Frode fiscale per 34milioni di euro: coinvolta anche la Brianza
Sequestrati oltre 260 mila euro in contanti, carte di credito e orologi di valore
Frode fiscale per 34milioni di euro: sequestrati 260mila euro in contanti, 40 carte di credito; eseguite tre ordinanze di custodia cautelare in carcere e e varie perquisizioni.
Nella maxi operazione della guardia di finanza di Varese, coinvolti anche alcuni brianzoli. L'operazione, diretta dalla Procura della Repubblica di Busto Arsizio, ha visto i militari delle fiamme gialle eseguire perquisizioni nelle provincie di Varese, Milano, Brescia, Como, Monza e Brianza, Lodi, Pavia, Novara, Treviso e Agrigento.
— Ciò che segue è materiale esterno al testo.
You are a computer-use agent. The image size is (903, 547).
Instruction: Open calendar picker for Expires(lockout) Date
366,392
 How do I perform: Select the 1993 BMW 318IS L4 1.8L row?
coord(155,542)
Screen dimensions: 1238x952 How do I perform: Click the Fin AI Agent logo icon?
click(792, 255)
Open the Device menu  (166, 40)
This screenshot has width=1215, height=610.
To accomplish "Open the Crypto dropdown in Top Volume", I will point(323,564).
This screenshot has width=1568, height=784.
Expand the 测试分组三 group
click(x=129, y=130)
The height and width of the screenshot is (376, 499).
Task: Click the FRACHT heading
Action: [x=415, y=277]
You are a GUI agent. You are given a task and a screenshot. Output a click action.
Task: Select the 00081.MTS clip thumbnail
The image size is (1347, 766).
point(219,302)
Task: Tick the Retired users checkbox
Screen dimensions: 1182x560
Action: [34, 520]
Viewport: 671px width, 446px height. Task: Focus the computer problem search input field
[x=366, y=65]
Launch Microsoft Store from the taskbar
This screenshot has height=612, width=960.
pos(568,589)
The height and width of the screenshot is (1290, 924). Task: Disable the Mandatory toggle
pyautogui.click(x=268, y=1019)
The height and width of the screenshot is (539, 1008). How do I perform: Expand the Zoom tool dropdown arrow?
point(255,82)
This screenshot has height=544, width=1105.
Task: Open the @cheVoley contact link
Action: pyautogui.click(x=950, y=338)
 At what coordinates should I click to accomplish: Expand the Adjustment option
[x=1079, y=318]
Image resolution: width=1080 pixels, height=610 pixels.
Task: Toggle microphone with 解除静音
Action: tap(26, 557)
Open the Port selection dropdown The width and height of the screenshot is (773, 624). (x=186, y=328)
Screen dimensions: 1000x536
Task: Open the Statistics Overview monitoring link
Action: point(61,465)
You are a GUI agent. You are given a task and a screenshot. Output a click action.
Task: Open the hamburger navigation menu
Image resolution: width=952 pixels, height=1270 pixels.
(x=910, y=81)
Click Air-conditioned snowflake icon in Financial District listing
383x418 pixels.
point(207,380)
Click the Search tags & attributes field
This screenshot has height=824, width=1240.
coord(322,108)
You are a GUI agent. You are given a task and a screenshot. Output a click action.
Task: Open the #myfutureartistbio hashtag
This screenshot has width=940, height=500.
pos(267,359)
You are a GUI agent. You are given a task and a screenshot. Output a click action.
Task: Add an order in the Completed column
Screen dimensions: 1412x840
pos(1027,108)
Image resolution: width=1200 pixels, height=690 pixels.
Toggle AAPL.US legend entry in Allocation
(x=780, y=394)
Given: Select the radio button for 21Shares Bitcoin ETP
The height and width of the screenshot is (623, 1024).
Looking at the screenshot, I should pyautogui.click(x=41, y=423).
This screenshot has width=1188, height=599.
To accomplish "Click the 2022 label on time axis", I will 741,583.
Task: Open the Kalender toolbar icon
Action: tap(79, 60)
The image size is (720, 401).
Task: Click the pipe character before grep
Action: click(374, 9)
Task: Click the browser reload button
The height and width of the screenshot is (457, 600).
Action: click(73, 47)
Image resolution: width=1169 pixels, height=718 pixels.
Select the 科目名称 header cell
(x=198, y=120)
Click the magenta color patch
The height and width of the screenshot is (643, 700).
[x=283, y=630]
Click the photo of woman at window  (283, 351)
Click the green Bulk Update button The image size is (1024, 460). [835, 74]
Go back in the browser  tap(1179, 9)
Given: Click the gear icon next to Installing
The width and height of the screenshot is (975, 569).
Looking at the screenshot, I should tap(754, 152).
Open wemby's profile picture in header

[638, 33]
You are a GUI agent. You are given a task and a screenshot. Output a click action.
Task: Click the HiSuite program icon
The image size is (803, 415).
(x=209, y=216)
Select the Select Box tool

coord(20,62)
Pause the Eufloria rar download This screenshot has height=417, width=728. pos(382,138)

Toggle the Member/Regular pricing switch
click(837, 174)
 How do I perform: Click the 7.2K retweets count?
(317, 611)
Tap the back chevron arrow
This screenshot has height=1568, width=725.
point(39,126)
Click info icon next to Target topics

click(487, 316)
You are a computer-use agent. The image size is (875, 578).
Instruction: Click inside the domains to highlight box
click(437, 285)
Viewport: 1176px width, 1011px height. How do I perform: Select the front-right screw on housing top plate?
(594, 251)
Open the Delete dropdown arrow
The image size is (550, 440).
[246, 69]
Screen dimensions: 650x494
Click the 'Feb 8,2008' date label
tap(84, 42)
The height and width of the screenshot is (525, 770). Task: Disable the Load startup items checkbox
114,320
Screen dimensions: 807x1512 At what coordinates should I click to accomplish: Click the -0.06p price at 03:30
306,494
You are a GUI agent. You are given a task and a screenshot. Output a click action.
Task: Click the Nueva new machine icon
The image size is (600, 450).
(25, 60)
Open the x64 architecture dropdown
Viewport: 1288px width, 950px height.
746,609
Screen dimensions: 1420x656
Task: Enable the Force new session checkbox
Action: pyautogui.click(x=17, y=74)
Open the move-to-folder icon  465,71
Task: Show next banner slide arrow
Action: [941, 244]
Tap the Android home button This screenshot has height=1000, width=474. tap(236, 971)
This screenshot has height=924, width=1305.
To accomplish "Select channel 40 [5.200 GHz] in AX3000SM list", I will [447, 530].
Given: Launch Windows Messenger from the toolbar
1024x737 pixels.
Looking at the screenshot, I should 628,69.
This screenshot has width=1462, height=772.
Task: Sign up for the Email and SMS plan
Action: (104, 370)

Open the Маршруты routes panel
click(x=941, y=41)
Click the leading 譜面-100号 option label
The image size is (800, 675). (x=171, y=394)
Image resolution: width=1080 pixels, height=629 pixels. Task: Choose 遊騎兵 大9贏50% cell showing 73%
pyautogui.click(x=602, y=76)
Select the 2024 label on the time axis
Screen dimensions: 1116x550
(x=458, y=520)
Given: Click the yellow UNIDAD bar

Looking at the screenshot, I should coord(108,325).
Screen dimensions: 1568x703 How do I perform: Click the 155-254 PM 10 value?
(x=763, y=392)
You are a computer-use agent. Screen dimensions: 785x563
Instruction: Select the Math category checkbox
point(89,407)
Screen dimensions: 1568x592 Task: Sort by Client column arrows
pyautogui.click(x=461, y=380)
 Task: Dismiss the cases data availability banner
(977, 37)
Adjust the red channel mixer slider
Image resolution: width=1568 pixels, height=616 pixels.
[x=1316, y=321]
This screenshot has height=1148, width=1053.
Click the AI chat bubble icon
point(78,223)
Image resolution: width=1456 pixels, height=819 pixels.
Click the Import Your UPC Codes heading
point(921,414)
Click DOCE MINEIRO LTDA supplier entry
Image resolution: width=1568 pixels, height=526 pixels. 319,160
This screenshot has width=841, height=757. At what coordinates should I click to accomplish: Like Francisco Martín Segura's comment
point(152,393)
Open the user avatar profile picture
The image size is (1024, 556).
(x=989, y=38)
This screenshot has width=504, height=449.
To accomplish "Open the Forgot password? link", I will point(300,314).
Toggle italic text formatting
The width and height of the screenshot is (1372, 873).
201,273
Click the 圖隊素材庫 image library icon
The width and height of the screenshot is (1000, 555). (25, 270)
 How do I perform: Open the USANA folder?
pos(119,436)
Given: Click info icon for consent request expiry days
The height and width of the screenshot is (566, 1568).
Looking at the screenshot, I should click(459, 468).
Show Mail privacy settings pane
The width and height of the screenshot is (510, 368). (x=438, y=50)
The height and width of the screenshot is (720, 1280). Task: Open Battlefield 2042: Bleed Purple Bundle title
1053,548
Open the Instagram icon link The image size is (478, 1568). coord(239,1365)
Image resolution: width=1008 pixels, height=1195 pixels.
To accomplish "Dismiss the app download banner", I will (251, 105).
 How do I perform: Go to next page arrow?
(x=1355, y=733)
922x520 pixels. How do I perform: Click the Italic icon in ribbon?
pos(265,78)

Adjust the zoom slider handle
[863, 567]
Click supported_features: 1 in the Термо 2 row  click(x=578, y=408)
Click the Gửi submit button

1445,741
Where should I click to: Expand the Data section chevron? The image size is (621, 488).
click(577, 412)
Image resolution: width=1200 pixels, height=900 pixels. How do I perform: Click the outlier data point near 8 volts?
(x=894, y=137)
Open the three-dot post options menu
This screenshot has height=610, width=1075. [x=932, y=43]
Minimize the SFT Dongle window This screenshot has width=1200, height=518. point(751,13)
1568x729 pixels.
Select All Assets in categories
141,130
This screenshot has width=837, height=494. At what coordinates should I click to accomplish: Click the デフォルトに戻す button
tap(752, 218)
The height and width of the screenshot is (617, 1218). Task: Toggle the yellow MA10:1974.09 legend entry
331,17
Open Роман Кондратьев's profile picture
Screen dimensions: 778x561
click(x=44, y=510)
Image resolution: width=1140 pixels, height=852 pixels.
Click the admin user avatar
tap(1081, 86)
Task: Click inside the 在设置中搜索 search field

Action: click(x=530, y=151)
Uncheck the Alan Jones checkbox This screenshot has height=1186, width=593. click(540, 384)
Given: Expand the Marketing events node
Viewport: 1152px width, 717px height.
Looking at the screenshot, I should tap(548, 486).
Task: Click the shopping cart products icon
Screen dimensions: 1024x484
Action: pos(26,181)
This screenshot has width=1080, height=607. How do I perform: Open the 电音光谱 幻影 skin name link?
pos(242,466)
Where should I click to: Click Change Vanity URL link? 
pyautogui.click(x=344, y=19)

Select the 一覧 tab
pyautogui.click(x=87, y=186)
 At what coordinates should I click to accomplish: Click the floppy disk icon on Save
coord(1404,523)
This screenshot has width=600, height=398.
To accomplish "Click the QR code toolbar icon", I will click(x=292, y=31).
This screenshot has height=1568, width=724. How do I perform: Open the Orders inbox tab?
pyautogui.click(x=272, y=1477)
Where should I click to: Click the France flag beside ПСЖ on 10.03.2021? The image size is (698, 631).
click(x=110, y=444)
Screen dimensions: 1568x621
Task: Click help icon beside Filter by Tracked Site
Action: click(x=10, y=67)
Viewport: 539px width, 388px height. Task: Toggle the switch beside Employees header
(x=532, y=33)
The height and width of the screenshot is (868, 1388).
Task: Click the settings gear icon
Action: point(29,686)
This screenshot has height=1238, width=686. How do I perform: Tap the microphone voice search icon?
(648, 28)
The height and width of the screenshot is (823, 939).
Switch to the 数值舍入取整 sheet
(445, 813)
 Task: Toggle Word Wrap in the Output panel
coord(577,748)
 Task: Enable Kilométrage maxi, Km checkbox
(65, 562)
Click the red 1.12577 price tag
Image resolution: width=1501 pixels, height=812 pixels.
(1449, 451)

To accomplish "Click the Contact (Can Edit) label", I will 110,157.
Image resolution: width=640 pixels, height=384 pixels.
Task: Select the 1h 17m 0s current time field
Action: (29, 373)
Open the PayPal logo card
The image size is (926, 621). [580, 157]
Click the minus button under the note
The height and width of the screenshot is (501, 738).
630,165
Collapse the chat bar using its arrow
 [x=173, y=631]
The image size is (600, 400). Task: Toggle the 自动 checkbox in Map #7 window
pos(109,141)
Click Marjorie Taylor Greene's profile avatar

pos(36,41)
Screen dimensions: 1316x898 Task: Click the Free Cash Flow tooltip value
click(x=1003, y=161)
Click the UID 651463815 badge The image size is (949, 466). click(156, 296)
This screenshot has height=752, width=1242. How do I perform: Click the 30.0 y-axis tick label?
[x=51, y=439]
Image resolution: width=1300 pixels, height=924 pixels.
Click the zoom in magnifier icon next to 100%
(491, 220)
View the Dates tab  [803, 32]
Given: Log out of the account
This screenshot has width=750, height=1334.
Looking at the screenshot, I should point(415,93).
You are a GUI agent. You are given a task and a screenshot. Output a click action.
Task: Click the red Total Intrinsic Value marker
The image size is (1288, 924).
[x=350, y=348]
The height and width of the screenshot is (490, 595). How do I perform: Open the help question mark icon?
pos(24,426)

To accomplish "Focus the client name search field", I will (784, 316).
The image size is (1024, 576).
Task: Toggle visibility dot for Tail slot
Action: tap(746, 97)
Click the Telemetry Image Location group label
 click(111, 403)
Nel corso dell'operazione sono state perquisite aziende e abitazioni con il supporto di tre unità cinofile cash-dog, con l’ausilio di scanner di ultima generazione che rileva la presenza di denaro contante appositamente occultato. Durante la ricerca sono state trovate oltre 40 carte di credito usate per ritirare il contante e, nascosti in un’intercapedine, 260mila euro in contanti, insieme ad orologi di pregio quali Rolex e Cartier.
Due anni di indagine per ricostruire una frode fiscale che, attraverso la costituzione di società “cartiere”, ha permesso agli indagati di emettere ingenti volumi di fatture per operazioni inesistenti. Gli stessi, ricevuto il pagamento, hanno successivamente provveduto a retrocedere il denaro in contanti ai propri “clienti” beneficiari delle fatture false, dietro una provvigione dal 5% all’8% dell’imponibile indicato in fattura.
Sono 70 le aziende sotto indagine che, dal 2017 al 2021, hanno beneficiato complessivamente di 30milioni di euro di fatture per operazioni inesistenti oltre all’iva indebitamente detratta per 4milioni di euro.
Gli investigatori sono riusciti a individuare tempestivamente l’alert di inquinamento del particolare settore economico-finanziario caratterizzato da un’operatività anomala per alcune delle società missing traders che limitavano la propria esistenza "cartolare" a un periodo di tempo brevissimo e strettamente funzionale a creare l’evasione di cui beneficiavano “i clienti” della cartiera medesima, per poi sparire senza lasciare alcuna traccia.
Gli indagati hanno standardizzato una prassi contabile ove le fatture fittizie erano giustificative di bonifici bancari ricevuti dai propri “clienti” a cui veniva restituito il denaro contante (corrispondente all’importo indicato nella fattura emessa) al netto di una provvigione variabile costituente il compenso per il “servizio” reso. Il sodalizio, al fine di mascherare il proprio operato reclutava numerosi “prestanome” posti formalmente a capo delle società facenti parte dello schema fraudolento.
Le indagini di polizia economico-finanziaria strutturate con le analisi dei tabulati telefonici, delle indagini bancarie, delle intercettazioni telefoniche e ambientali audio/video e con apparecchiature gps, hanno portato i finanzieri a ricostruire il modus operandi del sodalizio. La metodologia consentiva a società, attive ed operanti in vari settori merceologici, di conseguire indebiti ed ingenti risparmi di natura fiscale deducendo costi e (spesso) detraendo Iva a credito, non spettanti, in quanto generati dall’utilizzo di fatture per operazioni inesistenti.
Tale sistema permetteva anche a soggetti possessori di ingenti quantità di denaro contante, di dubbia provenienza, di ripulire il denaro reinserendolo nel circuito legale.